Fin da giovanissimo Monty dimostrò un talento fuori dal comune: a soli tre anni era già in grado di montare al passo, al trotto e al galoppo. Ciò che per lui era naturale appariva straordinario agli occhi degli altri, tanto da essere definito un bambino prodigio. Il padre lo spinse così a dedicarsi sempre più intensamente all’equitazione.
Un’esperienza cruciale avvenne nel 1947, quando, a dodici anni, partecipò alla cattura di 150 mustang nel deserto del Nevada. In quell’occasione si rese conto che i cavalli feriti o ritenuti “indomabili” venivano destinati al macello. Profondamente colpito, decise che l’anno successivo avrebbe agito in modo diverso. A tredici anni partì con due settimane di anticipo rispetto alla spedizione ufficiale per osservare il branco indisturbato. Fu allora che comprese davvero come i cavalli comunicano tra loro attraverso posture, movimenti e segnali quasi impercettibili.
Monty soffre di una grave forma di daltonismo e vede il mondo in bianco e nero. Proprio durante quella spedizione scoprì però che il suo limite era compensato da una visione notturna eccezionale, che gli permetteva di cogliere forme e movimenti invisibili agli altri. Da queste osservazioni nacque il concetto di Equus, termine latino che significa semplicemente “cavallo”, con cui Roberts identificò il linguaggio naturale della specie equina. Applicando questi principi, riuscì a domare i cavalli catturati senza violenza, salvandoli tutti dal macello.

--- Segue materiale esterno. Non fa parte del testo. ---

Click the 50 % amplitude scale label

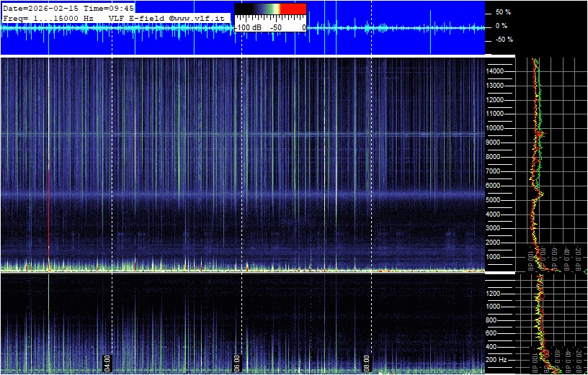click(x=502, y=12)
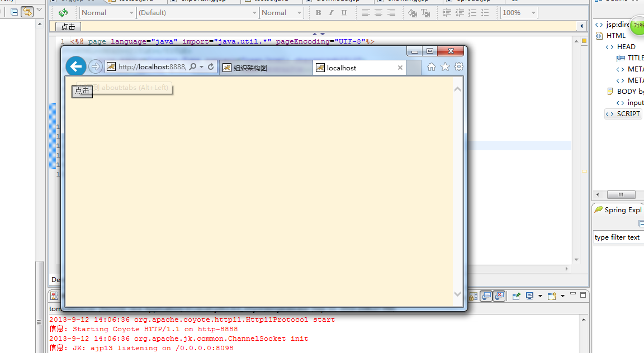Screen dimensions: 644x353
Task: Open the browser home page icon
Action: 432,67
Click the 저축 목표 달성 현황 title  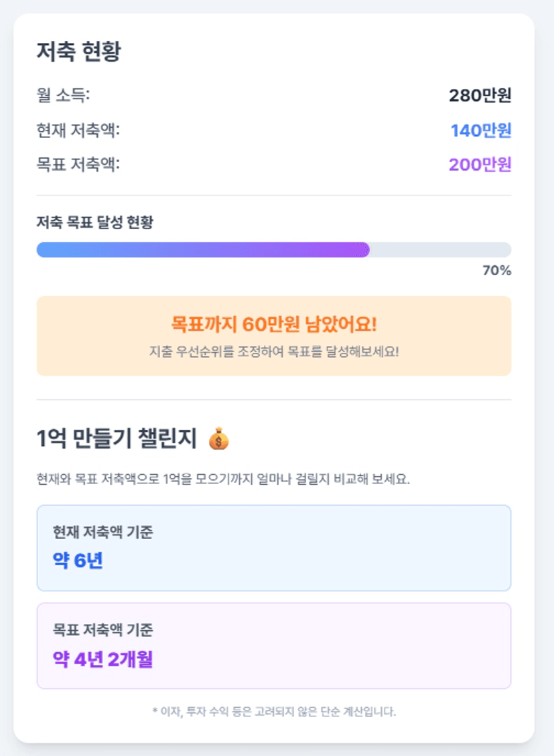(x=95, y=222)

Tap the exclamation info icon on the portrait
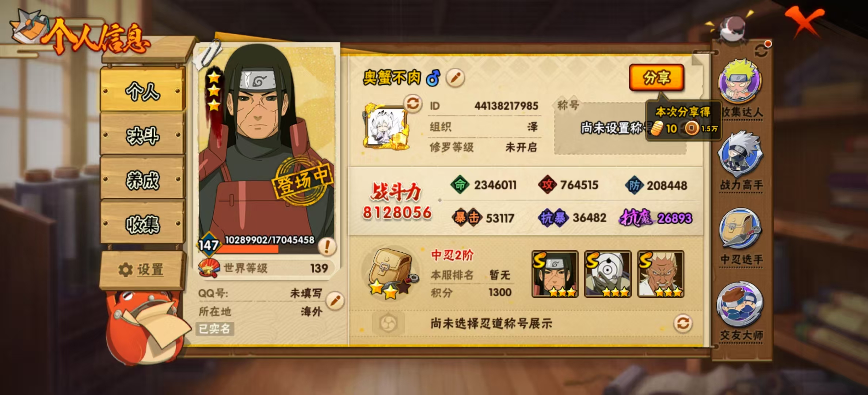coord(326,246)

Il riconoscimento ufficiale arrivò nel 1989, quando fu invitato dalla Regina Elisabetta II al Castello di Windsor per dimostrare le sue tecniche di doma gentile e formare il personale delle scuderie reali. Colpita dall’efficacia del metodo, la Regina promosse una serie di dimostrazioni in tutto il Regno Unito per diffondere questo nuovo approccio al cavallo. Su suo suggerimento, Roberts pubblicò la propria autobiografia, primo di molti libri successivi. Nel 2002 tornò a Windsor per partecipare al Giubileo d’Oro della Regina con ulteriori esibizioni equestri.
La filosofia di Monty Roberts si fonda sull’idea che convincere il cavallo a collaborare spontaneamente sia infinitamente più efficace che costringerlo. Questo metodo, noto come natural horsemanship o doma gentile, mira a instaurare una relazione basata sulla fiducia e sul rispetto reciproco. Il momento culminante di questo processo è il Join-Up, letteralmente “unirsi”: l’istante in cui il cavallo sceglie volontariamente di affidarsi all’uomo, riconoscendolo come un partner affidabile e non come una minaccia.